== Lesetext ==
Mit beginnendem Winter öffnen Notunterkünfte für Menschen ohne Obdach
Mit dem ersten Schneefall wurden in Tschechien auch wieder die Notunterkünfte für Menschen ohne Obdach geöffnet. In Prag stehen mehrere hundert Betten zur Verfügung. Sie reichen aber bei Weitem nicht aus für die geschätzte Zahl der Bedürftigen. Zudem erfordert die Corona-Pandemie immer noch besondere Vorkehrungen.
Nach der letzten Erhebung des Ministeriums für Arbeit und Soziales waren im Jahr 2019 knapp 24.000 Menschen in Tschechien ohne Obdach, darunter 2600 Kinder. In Prag leben aktuellen Schätzungen zufolge etwa 5000 Menschen auf der Straße. Für sie alle können die Winternächte lebensbedrohlich sein. Darum erweitern Hilfsorganisationen alljährlich am 1. Dezember ihr Angebot an Notübernachtungen. Der Magistrat der Hauptstadt bietet in Zusammenarbeit mit NGOs derzeit insgesamt etwa 540 Betten an.

== Bereitgestelltes Material ==

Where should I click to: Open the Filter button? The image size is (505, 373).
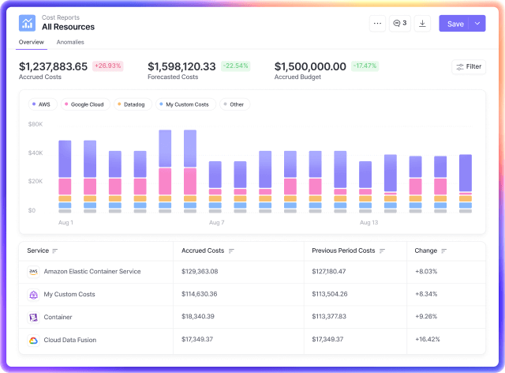pos(468,66)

== Aufgabenliste ==
(1) Überarbeiten Sie im Lesetext alles von „Nach der letzten“ bis hinunter zu „540 Betten an.“, indem Sie „Hilfsorganisationen“ durch „Wohltätigkeitsorganisationen“ ersetzen, und geben Sie die Stelle so wieder.
(2) Beantworten Sie anhand des Lesetexts folgende Fragen:
(a) Womit fiel in Tschechien die Öffnung der Notunterkünfte zusammen?
(b) Wie viele Kinder waren laut der letzten Erhebung im Jahr 2019 ohne Obdach?
(c) Wie viele Betten bietet der Magistrat der Hauptstadt derzeit insgesamt an?
(3) Fassen Sie den Absatz des Lesetexts, der mit „Nach der letzten Erhebung“ beginnt, als Stichpunktliste zusammen und behalten Sie dabei seine wesentlichen Fakten bei.
Die Auflistung spielt hierfür keine Rolle.

== Antworten je Aufgabe ==
(1)
Nach der letzten Erhebung des Ministeriums für Arbeit und Soziales waren im Jahr 2019 knapp 24.000 Menschen in Tschechien ohne Obdach, darunter 2600 Kinder. In Prag leben aktuellen Schätzungen zufolge etwa 5000 Menschen auf der Straße. Für sie alle können die Winternächte lebensbedrohlich sein. Darum erweitern Wohltätigkeitsorganisationen alljährlich am 1. Dezember ihr Angebot an Notübernachtungen. Der Magistrat der Hauptstadt bietet in Zusammenarbeit mit NGOs derzeit insgesamt etwa 540 Betten an.

(2)
(a) Mit dem ersten Schneefall.
(b) 2600 Kinder.
(c) Etwa 540 Betten.

(3)
- 2019 waren laut Ministerium für Arbeit und Soziales knapp 24.000 Menschen in Tschechien ohne Obdach, darunter 2600 Kinder.
- In Prag leben schätzungsweise etwa 5000 Menschen auf der Straße.
- Winternächte können für sie lebensbedrohlich sein.
- Hilfsorganisationen erweitern deshalb jedes Jahr am 1. Dezember ihr Angebot an Notübernachtungen.
- Der Magistrat der Hauptstadt bietet gemeinsam mit NGOs derzeit etwa 540 Betten an.